My favorite comparison goes like this: it does matter which fuel one pours into which engine. If you put diesel oil into a gas operated internal combustion engine, you won’t travel very far (I have tried, but that’s another story). So it makes sense to me that the food we choose influences our body engines, our health. It seems that my point is easily proven: more and more research confirms the relationship between junk food and obesity (and diabetes).
Nevertheless, still one probably gets the worst food in the primary health place – the hospital – as if modern medicine wants to underline that food has no relationship with health. There are, of course, government agencies that advocate the importance of fresh food compared to packaged foods. At the same time the economic system that we have organized drives more and more people away from healthy food and toward higher health care expenses.
An example: the cost of fresh fruit and vegetables has increased by nearly 200% since 1983. That increase is 3 times greater than the increase in sugars and even 6 times greater than the increase of the price of sodas over the same period of time. As an inspiring blog suggests: check Michael Pollan’s The Omnivore’s Dilemma to find out why junk food can be so much cheaper than healthier alternatives.
It can be explained but it doesn’t make sense. It should be our greatest priority to make sure that people eat healthy. One way would be to use taxes. In The Netherlands several political parties are advocating to exclude organic food from sales tax. Taxes provide a great instrument to direct consumer behavior. It is a painful fact that the current tax system in most Western countries stimulates the energy and chemical intensive agriculture that produces the very unhealthy food that we shouldn’t eat.
In Harlem, New York, a truck regularly delivers organic food to people who would normally never consider buying – more expensive – healthy food. The Holton Farmsoperation was established to bring farm-fresh produce to people who cannot shop at established organic supermarkets. Besides changing the tax system, it is difficult to imagine a more relevant contribution to the health of the population.

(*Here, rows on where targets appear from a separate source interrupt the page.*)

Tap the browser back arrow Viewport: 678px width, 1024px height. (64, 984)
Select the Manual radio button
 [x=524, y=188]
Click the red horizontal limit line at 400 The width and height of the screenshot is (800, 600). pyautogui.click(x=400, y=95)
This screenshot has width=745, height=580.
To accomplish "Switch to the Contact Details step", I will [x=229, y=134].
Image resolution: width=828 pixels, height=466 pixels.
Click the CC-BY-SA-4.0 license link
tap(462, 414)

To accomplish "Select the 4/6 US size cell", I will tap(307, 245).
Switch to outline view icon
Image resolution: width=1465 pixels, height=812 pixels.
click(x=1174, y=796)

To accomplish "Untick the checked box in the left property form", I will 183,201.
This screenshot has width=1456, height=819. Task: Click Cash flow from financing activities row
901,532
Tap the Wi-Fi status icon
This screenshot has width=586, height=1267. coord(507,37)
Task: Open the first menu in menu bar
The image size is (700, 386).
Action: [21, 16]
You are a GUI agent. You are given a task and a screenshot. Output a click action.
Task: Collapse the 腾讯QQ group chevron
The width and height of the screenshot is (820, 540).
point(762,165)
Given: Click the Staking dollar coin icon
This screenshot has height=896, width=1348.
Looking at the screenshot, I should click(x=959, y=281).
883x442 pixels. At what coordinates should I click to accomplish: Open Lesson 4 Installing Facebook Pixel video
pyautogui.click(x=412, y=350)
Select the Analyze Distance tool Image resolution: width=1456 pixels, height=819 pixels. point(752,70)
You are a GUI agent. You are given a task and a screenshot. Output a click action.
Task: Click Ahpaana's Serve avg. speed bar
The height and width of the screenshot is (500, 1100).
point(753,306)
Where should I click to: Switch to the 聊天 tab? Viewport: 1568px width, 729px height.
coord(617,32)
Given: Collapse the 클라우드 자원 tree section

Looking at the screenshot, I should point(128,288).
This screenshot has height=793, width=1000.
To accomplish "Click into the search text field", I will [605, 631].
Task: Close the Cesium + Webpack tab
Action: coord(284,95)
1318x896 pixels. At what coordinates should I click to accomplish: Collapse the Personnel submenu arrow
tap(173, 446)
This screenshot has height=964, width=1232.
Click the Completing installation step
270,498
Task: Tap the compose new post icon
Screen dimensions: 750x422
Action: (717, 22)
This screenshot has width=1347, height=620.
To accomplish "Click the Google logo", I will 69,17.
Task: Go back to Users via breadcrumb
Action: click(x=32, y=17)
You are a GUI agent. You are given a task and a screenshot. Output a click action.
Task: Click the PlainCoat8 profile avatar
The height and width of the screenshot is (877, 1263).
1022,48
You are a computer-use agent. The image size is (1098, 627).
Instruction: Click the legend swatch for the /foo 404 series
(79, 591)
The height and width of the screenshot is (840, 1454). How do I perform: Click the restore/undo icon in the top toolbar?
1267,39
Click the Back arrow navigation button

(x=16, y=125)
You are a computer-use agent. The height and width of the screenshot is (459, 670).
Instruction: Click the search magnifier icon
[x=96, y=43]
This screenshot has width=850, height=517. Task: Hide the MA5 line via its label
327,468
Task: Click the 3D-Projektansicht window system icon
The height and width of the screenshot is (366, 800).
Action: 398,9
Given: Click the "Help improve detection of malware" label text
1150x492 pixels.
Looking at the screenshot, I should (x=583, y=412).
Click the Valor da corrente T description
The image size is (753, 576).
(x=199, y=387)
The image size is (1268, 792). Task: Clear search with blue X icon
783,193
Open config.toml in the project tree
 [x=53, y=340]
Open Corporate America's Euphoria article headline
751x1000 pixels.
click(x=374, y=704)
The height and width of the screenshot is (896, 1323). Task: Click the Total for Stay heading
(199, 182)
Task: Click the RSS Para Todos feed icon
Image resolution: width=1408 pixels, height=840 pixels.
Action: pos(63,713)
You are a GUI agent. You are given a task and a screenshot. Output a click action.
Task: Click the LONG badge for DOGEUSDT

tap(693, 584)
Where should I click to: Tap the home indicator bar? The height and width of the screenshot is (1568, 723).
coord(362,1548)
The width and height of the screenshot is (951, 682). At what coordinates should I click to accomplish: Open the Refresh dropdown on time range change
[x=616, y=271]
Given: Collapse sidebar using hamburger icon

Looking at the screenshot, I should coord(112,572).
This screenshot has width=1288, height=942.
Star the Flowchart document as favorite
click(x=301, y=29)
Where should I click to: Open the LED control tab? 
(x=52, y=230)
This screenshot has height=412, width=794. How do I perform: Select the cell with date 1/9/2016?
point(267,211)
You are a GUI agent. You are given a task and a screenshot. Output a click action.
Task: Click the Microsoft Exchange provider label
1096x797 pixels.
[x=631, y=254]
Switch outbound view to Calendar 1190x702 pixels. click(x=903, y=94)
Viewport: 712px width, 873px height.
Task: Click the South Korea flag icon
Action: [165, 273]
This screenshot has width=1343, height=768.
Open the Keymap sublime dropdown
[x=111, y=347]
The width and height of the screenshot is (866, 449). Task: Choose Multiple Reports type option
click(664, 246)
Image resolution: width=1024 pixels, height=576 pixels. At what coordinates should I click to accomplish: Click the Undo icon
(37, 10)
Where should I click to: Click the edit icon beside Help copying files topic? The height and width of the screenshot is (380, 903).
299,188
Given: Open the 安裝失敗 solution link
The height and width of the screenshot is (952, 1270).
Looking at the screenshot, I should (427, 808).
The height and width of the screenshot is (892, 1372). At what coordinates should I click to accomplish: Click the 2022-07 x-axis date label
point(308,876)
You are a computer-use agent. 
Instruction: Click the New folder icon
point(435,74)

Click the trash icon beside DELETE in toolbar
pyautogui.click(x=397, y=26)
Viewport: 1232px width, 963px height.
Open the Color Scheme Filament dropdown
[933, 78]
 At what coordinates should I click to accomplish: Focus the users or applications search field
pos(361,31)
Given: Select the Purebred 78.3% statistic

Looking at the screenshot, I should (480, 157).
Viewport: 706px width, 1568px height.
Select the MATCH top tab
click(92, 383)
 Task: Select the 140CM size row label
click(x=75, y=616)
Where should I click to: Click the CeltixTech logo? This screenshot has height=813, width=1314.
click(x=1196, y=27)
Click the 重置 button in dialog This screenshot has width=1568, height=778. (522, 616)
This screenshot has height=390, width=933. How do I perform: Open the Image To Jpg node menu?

While health care spending may increase with wealth, we are only discovering the relationship between health and food. You are what you eat, may very well be an accurate description.


sarahsic said...

Great post, Mary! When I am eating properly I notice that I am able to run further and faster without fatigue. When I eat junk (I am such a pizza kick right now), I notice that I can barely run a mile without feeling crummy. The kind and quality of fuel is so important! Even yoga feels different when I eat healthy.

MulberryMary said...

Sarah - I find that the simplest thing to learning how to eat better and live an overall healthier life is to just tap into how you feel. When you feel good it makes it easier to make the right choices. When you eat something or drink something that leaves you feeling like "crap" you tend to want to avoid those things. The more you tap into feeling good the better.